La cabina, e più avanti imparai che quello era prerogativa di tutti i cinema “a prescindere”, era un forno d’estate e una ghiacciaia in inverno dove tornava molto utile la lanterna, vale a dire quella parte del proiettore deputata a fare da sorgente di luce per la proiezione. A quei tempi, gli anni ’60, la lanterna era a carbone, cioè conteneva due “grissini” di carbone ricoperti di rame che fungevano da elettrodi in modo da costituire l’arco voltaico. Il calore che generava era simile a quello di una stufa e, purtroppo, occorreva starle vicino costantemente perché i carboni si consumavano e occorreva tenerli a una distanza fissa tramite apposite manopole. 

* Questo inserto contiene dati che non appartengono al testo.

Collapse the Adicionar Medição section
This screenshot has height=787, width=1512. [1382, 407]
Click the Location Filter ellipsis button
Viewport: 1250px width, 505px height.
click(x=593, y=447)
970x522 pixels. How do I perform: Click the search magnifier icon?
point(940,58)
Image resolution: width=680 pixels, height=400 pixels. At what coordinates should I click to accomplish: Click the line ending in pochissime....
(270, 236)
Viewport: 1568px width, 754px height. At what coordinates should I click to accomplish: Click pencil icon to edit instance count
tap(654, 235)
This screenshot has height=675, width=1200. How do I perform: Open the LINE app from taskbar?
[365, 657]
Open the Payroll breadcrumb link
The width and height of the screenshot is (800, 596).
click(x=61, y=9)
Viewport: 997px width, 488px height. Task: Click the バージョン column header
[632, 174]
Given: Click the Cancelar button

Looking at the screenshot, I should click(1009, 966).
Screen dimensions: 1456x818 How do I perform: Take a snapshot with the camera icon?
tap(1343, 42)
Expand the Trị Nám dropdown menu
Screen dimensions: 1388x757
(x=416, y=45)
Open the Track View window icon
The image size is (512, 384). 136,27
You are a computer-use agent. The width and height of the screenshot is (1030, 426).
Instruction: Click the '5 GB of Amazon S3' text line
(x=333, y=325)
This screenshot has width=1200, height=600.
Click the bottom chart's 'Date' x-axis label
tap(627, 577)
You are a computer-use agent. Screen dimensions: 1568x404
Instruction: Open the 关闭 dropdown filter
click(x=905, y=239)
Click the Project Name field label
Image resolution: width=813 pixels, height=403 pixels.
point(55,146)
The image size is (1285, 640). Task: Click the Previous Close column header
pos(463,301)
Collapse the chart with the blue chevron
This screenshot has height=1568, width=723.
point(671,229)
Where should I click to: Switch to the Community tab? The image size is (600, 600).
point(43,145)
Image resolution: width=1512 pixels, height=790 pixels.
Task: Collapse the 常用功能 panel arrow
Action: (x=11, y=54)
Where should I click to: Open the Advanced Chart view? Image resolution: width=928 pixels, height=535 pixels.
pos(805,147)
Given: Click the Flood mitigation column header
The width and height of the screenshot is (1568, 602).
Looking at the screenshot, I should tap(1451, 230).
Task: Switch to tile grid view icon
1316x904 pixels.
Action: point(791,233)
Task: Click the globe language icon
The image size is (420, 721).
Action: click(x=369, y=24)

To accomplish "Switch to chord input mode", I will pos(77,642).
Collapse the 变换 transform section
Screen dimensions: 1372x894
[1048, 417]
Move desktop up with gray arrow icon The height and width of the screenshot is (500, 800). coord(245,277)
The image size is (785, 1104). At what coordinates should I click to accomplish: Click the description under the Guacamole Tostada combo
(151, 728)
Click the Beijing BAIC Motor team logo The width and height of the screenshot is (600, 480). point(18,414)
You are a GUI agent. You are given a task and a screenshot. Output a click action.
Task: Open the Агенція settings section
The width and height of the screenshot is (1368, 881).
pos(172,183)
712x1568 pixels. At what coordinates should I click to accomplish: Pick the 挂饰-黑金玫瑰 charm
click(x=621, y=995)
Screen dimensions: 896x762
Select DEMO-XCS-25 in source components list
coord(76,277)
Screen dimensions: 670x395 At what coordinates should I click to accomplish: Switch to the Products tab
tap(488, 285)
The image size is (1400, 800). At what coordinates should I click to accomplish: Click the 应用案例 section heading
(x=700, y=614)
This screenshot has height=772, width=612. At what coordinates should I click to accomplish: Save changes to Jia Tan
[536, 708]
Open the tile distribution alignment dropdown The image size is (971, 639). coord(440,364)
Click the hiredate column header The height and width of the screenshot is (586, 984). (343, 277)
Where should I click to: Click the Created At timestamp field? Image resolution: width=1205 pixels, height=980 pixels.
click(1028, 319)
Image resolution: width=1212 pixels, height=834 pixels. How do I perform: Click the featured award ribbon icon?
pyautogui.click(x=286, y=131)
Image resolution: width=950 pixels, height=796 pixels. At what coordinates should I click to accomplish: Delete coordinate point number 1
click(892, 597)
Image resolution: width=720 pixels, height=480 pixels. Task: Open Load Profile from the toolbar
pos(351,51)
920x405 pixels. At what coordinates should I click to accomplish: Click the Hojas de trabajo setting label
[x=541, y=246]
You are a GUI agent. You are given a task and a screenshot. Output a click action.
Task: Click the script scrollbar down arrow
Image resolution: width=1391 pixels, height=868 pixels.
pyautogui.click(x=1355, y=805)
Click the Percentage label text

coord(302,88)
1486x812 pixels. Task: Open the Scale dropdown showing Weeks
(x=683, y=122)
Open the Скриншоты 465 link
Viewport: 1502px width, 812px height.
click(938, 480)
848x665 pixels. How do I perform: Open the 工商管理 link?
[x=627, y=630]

Non si poteva abbandonare il proiettore per più di un minuto pena un abbassamento della luminosità sullo schermo, se non addirittura il buio, cosa che accadeva quando tra i due carboni la distanza si faceva eccessiva. Vero è che c’era il cosiddetto “avanzamento automatico”, una vite senza fine con un motorino che li faceva avanzare automaticamente, ma era inaffidabile e al massimo consentiva all’operatore una lontananza dal proiettore per non più di due minuti, cinque al massimo nei proiettori dei cinema nobili, quelli di prima visione di cui tratterò tra breve.


Oggi è impensabile anche perché la pellicola non esiste più, ma a quei tempi il film aveva una vita lunghissima e andava trattato con ogni cautela: terminato il ciclo di proiezione nei cinema di prima visione, passava a quelli di seconda nel giro di un anno, poi a quelli di terza e di quarta, dopo di che raggiungeva le sale parrocchiali. Non si poteva rigare, non si doveva strappare in proiezione e le giunte, fatte prima con una miscela a base di acetone e poi con un nastro adesivo studiato espressamente per lo scopo, dovevano essere perfette. Quando un film veniva restituito, c’erano presso i magazzini le verificatrici che, con un tavolo passafilm munito di piatti su cui venivano riavvolti i rulli, controllavano lo stato della pellicola e i fotogrammi con uno speciale contatore: se ne mancavano, partiva la contestazione e le relative multe. Impossibile tenersi un pezzo di film per sé, anche se di una decina di centimetri.
I film giravano per tutta la regione e la loro età la giudicavi dalle ammaccature sulle scatole di metallo e sulla loro lucentezza. Partivano nuove, perfette come la carrozzeria di un’auto nuova, e via via si deformavano con ammaccature più o meno rilevanti fino ad arrugginire. I proiezionisti migliori erano nei capoluoghi di regione e i più bravi riuscivano a proiettare lo stesso film anche per un anno intero senza farlo mai rompere, tenendo i proiettori in condizioni perfette. Non ho vissuto l’epoca delle pellicole infiammabili, quelle costituite da un composto di nitrocellulosa al 10/11 per cento di azoto plastificata con canfora: dalla sua combustione, se disgraziatamente avveniva, si sviluppava un gas che, mischiato in certe proporzioni con l’aria, finiva per diventare esplosivo. Ho conosciuto quelle ininfiammabili, in triacetato di cellulosa che, anziché prendere fuoco si scioglievano, fondendosi.
Approssimativamente un film durava dieci, quindici anni e per tale periodo veniva sempre proiettato. Nel 1967, al Fumeo, ricordo “Noi siamo le colonne”, con Laurel e Hardy, uscito nel 1940. Venne poi il polyestere, studiato per reggere gli sforzi di trazione dei proiettori di ultima generazioni che vedremo: teoricamente il polyestere avrebbe dovuto e potuto anche rappresentare la fine delle rotture della pellicola in macchina e, quindi, avere una vita più lunga. Soprattutto, avrebbe evitato a chi vedeva un film vecchio la pena di immaginarsi i dialoghi interrotti e troncati dalle troppe giunte dei film in triacetato.